Je fus le marchepied de nombreuses carrié-
ristes. J'en ai vu beaucoup qui passaient ensuite
en ne me reconnaissant qu'avec peine, détestant
retrouver un témoin de leurs premiers pas.
Pourtant j'ai aimé et continue d'aimer
Juliette.
Je la rencontrai à la Sorbonne où nous étions
étudiants. Il ne lui fallut que deux mois pour
être la maîtresse du plus brillant et du plus
riche élève de l'école, et à peine quelques
semaines de plus pour devenir la préférée de nos
professeurs.
Elle rêvait déjà de politique et nous expli-
quait que, bientôt, le monde aurait besoin
d'elle. Nous n'étions que jeunes et, pour nous, la
politique représentait un milieu trouble et sans
intérêt. C'était le choix du dernier de la classe.
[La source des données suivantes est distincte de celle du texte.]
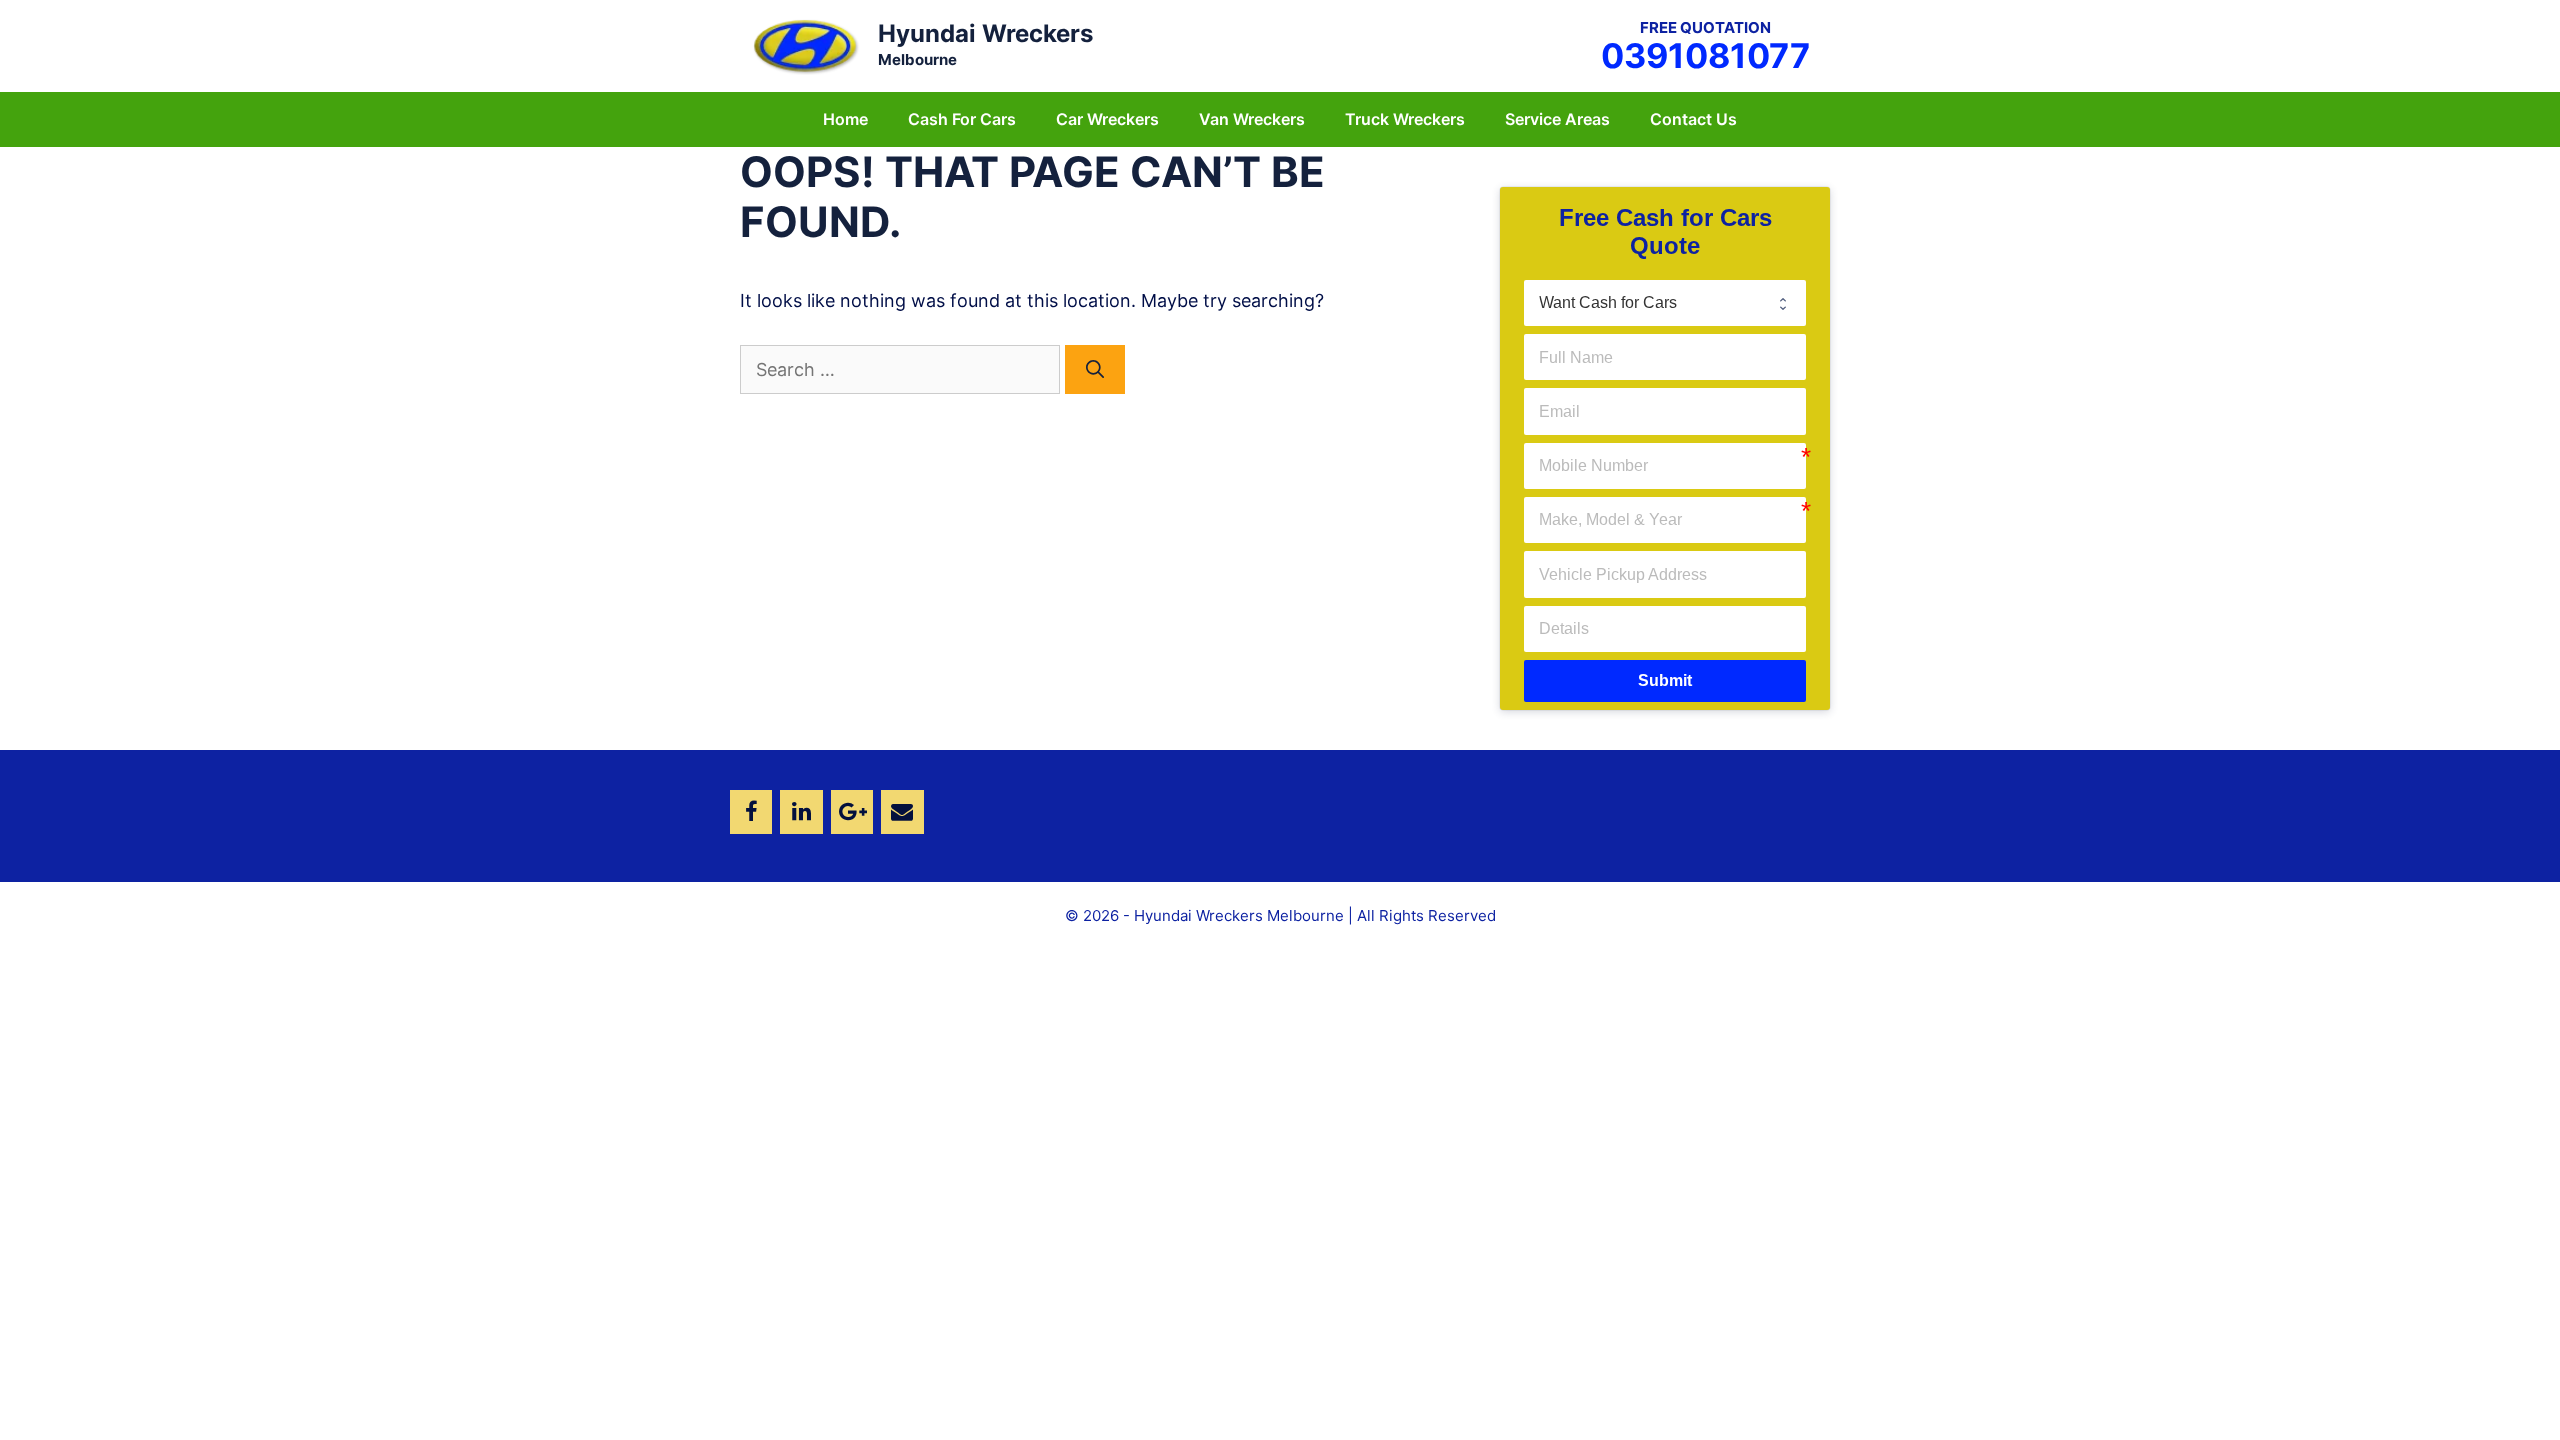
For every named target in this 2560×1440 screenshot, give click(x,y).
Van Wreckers (1252, 119)
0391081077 (1705, 55)
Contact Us (1693, 119)
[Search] (1095, 369)
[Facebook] (751, 812)
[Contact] (902, 812)
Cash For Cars (962, 119)
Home (845, 119)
Pour Juliette, c'était le pouvoir. Elle pensait à
droite. Famille bourgeoise oblige! Un matin,
elle nous parla de la gauche, de sensibilité, de
grandeur, d'amour, avec une foi bruyante. Nous
n'avions pas encore de préférence et l'écoutions
avec respect. Elle devint leader sans le vouloir.
Nous avions besoin de croire dans autre chose
que dans les vieux tabous rabâchés : toute notre
classe vira donc à gauche. Elle avait un copain
qui s'appelait François Mitterrand. Il était un
petit peu plus vieux qu'elle, très intelligent.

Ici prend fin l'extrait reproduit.